The camps often started as a tent and evolved into a growing group of buildings, each with their own function. They gained significance largely through William West Durant, who played a significant role in molding a new architectural style. Influenced by various European styles, Durant gave the common Adirondack cabin a certain elegance. Other architects soon followed suite, designing camps with the rustic architecture specifically in mind. This resulted in camps that masterfully blended styles to create the Adirondack Style, a style later adopted across the country.
The style relies heavily on the environment in which it is found, as it attempts to blend practicality and harmony with the surrounding landscape. Easily accessible granite works well for building a base that protects the wood above it from ground dampness. Meanwhile, the immense supply and variety of wood in the Adirondacks makes it a natural choice for building material. To avoid heavy snowfalls, oversized timbers support roofs, which tend to extend far beyond the exterior walls (Kaiser 10-13). In addition to using a variety of tree sizes, great camp buildings utilize certain species for specific portions of structures. Spruce for instance, is best for roof boards, while birch, beech, maple, and fir work best for floors and stairs (Kaiser 66). The logs used require highly experienced workers though, as things like intricate corner notchings require a certain level of expertise.
In 1876 and 1877, William West Durant transformed his father’s camp at Raquette Lake into Camp Pine Knot. Although not formally trained as an architect, Durant enjoyed building. In building Pine Knot, he molded Adirondack, English, Swiss, and Japanese styles, among others (adkmuseum.org).

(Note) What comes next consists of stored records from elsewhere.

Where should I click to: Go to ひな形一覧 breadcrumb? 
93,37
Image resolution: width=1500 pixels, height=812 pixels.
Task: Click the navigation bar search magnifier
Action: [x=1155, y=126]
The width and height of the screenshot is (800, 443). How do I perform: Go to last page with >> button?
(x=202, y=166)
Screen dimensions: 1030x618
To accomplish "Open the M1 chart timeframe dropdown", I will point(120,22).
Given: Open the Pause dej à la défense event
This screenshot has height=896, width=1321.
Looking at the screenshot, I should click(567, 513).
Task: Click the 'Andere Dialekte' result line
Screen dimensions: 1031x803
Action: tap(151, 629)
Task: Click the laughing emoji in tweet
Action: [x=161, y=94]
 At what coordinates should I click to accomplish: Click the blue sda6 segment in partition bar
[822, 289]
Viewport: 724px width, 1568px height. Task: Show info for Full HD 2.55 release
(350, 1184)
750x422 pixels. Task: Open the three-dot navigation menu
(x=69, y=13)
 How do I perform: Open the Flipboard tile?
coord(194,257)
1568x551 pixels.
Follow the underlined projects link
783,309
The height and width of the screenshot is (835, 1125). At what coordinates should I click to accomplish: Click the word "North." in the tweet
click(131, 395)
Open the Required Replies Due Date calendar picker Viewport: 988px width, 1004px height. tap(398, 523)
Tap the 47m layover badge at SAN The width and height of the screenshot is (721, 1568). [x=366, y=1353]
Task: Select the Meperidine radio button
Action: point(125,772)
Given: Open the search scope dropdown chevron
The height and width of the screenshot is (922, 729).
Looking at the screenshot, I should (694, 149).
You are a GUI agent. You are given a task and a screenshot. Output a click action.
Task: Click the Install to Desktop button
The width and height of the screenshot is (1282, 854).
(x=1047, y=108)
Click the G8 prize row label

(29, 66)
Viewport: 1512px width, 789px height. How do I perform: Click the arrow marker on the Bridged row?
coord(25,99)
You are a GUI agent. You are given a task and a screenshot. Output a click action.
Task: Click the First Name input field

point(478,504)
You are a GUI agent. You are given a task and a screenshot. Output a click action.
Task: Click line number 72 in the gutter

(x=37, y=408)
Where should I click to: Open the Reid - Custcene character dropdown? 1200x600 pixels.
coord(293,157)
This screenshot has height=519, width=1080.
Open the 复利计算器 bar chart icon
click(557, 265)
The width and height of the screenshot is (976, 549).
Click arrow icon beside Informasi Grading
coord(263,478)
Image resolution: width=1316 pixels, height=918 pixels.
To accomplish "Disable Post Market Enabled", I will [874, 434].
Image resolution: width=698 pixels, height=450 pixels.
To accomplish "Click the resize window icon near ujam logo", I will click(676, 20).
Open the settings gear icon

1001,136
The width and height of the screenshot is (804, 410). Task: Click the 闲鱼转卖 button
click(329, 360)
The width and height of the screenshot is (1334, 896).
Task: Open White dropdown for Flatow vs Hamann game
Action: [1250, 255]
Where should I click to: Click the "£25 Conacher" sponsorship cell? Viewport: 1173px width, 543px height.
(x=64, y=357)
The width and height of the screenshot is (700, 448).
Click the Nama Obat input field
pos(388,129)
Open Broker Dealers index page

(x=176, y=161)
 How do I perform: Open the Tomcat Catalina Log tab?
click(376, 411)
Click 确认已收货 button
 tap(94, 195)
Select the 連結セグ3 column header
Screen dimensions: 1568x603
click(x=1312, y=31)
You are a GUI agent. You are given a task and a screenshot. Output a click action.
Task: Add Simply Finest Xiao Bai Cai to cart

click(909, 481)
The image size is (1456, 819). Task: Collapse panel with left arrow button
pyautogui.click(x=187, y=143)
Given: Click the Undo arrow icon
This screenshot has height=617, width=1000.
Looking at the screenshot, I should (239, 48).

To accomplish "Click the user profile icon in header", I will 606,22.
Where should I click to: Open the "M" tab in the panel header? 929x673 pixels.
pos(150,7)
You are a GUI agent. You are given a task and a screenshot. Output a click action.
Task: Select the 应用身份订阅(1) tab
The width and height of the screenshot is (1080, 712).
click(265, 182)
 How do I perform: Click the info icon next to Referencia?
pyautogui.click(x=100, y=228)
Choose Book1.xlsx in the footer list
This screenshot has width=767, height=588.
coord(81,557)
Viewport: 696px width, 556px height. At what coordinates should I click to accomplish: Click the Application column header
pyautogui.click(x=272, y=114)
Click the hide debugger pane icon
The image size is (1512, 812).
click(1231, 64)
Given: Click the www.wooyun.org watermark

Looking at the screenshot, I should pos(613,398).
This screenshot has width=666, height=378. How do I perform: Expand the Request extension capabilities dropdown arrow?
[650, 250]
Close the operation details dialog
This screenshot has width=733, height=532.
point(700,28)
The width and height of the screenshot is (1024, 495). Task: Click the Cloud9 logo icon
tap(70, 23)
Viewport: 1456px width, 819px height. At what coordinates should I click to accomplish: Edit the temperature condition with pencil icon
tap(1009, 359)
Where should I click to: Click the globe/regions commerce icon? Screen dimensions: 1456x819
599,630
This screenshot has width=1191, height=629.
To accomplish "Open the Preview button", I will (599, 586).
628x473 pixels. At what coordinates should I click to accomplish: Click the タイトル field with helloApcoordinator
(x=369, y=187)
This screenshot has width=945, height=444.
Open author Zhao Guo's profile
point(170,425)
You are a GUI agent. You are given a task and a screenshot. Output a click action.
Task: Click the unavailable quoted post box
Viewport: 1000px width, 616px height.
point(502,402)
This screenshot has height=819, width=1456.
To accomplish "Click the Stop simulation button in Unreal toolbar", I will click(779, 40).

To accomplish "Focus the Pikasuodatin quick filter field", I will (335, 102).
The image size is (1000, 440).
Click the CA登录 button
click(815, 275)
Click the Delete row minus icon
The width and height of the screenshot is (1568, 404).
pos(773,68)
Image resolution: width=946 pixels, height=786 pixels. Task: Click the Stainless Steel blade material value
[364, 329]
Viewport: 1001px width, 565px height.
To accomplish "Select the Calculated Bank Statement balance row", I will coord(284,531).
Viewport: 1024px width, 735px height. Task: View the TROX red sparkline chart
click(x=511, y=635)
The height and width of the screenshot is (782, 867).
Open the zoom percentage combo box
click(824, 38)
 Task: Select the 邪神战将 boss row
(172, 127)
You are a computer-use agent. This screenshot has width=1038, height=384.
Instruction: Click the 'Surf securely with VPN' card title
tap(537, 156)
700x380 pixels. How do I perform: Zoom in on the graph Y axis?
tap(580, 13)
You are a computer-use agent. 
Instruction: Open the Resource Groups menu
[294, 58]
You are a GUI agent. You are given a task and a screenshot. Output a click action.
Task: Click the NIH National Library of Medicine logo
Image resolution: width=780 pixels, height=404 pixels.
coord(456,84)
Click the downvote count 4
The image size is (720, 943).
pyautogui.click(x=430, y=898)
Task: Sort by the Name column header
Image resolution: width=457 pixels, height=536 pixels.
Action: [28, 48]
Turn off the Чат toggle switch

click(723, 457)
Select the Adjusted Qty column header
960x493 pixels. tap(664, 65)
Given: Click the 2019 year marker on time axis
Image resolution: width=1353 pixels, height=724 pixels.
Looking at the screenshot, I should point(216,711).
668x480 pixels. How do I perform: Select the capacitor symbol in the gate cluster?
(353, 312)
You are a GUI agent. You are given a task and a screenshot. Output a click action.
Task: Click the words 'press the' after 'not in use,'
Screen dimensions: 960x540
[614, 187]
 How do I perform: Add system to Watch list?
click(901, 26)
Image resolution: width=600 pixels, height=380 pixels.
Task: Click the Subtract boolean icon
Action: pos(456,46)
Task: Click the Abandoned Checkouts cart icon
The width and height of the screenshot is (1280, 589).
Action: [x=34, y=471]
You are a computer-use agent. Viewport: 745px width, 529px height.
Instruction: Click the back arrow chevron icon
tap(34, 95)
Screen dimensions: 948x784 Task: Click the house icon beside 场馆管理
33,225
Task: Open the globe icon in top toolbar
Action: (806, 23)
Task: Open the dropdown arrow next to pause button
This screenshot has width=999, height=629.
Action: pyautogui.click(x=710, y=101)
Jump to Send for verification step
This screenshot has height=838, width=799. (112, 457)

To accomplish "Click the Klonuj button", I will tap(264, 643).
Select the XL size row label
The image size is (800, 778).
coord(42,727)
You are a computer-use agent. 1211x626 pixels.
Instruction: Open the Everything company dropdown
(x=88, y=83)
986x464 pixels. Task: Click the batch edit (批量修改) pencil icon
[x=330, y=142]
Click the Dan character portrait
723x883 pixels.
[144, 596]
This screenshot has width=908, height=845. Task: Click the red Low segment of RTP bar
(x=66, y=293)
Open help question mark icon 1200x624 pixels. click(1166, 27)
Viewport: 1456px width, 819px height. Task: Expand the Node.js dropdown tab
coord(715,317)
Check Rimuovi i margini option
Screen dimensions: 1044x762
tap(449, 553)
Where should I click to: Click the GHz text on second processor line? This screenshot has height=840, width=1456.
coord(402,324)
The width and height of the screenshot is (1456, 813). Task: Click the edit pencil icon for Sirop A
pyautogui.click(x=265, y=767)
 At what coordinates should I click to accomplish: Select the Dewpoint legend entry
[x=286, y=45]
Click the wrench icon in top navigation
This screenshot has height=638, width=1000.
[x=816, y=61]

The features that Durant borrowed were made to fit the surroundings. For instance, Durant covered ceilings and walls with birch bark and used unpeeled limbs and branches for railings. He similarly decorated the gables and verandas, features of Swiss architecture (Kaiser 79). Although rustic in feel, his camp was designed for human comfort, as shown by the abundance of decorations and convenient arrangement of walkways and buildings. This was the first camp that he built, but certainly one that holds significance in the context of the Adirondack Style that we refer to today.
Robert C. Pruyn started construction of Santanoni in 1888 and continued improving it for a few decades. In 1970 it was acquired by the state of New York and appears to have an uncertain future. Nonetheless, it offers valuable contrasts to an earlier camp like Pine Knot.
The camp, while influenced by many outside sources, has been praised for its rustic look. Santanoni’s simple, rustic looks mimic both Adirondack and Japanese styles. It also mimics the stave churches of Norway through a black stain applied to the logs of the building. Unlike Pine Knot, Santanoni is far more centralized, unified by a network of connected passageways and verandas. It also contains interesting structures like two-story gable screens. Santanoni exhibits the incredible creativity and variety involved in Great Camps (Kaiser 174).
Kaiser, Harvey H. Great Camps of the Adirondacks. Boston: D.R. Godine, 1982. Print.
"Understanding Architectural Styles -." Adirondack Architectural Heritage. N.p., n.d. Web. 06 Apr. 2015.